Biomarker Based Individual Risk Assessment for Prostate Cancer.

摘要

There is a surprising disparity between the number of protein- encoding genes (ca. 30,000) in the human genome and the number of proteins (ca. 300,000) in the human proteome has inspired the development of translational proteomics aimed at protein expression profiling of disease states. Translational proteomics, which offers the promise of early disease detection and individualized therapy, requires new methods for analysis of clinical specimens. We have developed Quantitative Fluorescence Imaging Analysis (QFIA) for accurate, reproducible quantification of proteins in slide-mounted tissues.

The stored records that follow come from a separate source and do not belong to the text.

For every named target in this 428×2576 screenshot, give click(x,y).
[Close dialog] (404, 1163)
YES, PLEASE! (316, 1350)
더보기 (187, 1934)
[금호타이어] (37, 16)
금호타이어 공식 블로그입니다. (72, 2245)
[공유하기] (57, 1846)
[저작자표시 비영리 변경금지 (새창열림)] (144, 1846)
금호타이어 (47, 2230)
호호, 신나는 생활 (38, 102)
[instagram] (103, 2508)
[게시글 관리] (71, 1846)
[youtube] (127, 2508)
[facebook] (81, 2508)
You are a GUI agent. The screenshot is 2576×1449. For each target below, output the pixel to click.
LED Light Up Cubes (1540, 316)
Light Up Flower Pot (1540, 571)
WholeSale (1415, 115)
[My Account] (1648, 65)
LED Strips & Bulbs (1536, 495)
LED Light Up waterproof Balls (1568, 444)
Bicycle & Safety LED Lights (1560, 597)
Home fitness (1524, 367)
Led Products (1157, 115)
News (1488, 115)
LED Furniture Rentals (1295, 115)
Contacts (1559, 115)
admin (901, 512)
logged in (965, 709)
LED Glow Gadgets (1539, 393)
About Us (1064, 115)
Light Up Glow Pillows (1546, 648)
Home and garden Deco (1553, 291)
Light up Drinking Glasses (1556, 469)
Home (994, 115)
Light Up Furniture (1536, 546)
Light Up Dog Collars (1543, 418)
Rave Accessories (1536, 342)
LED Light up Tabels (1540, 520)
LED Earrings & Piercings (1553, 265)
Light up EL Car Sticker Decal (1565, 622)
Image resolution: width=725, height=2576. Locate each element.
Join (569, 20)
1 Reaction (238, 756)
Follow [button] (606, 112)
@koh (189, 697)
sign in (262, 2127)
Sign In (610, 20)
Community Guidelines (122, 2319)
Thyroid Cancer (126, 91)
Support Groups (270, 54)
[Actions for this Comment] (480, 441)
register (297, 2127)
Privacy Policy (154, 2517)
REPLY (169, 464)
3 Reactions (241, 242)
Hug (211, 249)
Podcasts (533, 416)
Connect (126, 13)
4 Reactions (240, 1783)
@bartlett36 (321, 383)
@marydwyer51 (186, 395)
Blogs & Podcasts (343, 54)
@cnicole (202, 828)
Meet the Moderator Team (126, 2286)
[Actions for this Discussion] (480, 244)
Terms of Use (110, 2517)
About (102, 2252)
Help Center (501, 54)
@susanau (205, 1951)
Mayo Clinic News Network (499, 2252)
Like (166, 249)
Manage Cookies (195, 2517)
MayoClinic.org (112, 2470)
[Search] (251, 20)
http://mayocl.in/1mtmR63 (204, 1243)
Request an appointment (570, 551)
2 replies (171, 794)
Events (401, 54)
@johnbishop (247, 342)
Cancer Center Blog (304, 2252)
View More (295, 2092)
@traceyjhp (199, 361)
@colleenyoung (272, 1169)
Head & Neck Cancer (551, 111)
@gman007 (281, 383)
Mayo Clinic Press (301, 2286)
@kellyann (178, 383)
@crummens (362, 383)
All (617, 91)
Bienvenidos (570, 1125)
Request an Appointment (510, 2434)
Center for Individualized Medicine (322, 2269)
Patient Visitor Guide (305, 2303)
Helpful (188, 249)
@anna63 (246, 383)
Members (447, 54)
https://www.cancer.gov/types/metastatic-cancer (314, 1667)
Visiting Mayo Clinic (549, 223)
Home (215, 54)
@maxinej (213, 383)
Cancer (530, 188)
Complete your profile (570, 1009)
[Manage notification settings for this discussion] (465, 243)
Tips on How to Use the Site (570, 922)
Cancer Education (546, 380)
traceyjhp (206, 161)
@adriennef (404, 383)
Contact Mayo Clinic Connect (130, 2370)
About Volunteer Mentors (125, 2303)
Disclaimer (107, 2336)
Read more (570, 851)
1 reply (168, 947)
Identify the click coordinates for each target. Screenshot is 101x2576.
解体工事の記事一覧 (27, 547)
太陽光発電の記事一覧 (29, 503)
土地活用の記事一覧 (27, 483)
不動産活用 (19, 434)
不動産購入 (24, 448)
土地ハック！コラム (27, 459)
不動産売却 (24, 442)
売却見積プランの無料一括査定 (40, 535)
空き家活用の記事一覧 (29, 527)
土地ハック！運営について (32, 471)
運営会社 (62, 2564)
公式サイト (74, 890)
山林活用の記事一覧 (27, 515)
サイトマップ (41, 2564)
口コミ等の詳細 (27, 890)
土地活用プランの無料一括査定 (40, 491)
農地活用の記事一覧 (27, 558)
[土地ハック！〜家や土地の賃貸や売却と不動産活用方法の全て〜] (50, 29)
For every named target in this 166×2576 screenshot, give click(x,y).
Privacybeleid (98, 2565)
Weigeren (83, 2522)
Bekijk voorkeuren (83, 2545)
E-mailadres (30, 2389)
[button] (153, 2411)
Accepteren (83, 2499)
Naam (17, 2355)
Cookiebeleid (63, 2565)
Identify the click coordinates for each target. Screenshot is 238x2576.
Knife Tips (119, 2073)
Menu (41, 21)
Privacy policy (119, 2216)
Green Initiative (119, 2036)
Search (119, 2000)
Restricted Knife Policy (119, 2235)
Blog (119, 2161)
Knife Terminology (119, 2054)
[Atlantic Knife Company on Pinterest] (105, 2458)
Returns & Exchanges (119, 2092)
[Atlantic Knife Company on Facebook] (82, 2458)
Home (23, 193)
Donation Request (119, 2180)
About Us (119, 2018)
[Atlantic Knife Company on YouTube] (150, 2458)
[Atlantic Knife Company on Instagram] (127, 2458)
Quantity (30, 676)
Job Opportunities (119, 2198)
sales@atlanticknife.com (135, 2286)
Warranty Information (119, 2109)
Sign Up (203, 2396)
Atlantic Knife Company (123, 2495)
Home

The method has been validated for analysis of beta-catenin in archived prostate specimens fixed in formalin. Beta-catenin expression was analyzed in a cross- sectional case-control study that included 42 cancer cases and 42 controls matched on the basis of age (5 years) and year of biopsy (3 years). Reduced expression of beta-catenin in Normal Appearing Acini (NAA) relative to the Normal Acini (NA) of matched controls is a potential field marker for Prostate Cancer, in biopsies that miss existing adenocarcinomas. The observed sensitivity (42%) and specificity (88%) qualify the marker as a potentially significant contributor to a small panel of field markers, and support the feasibility of applying QFIA to the development of such a panel.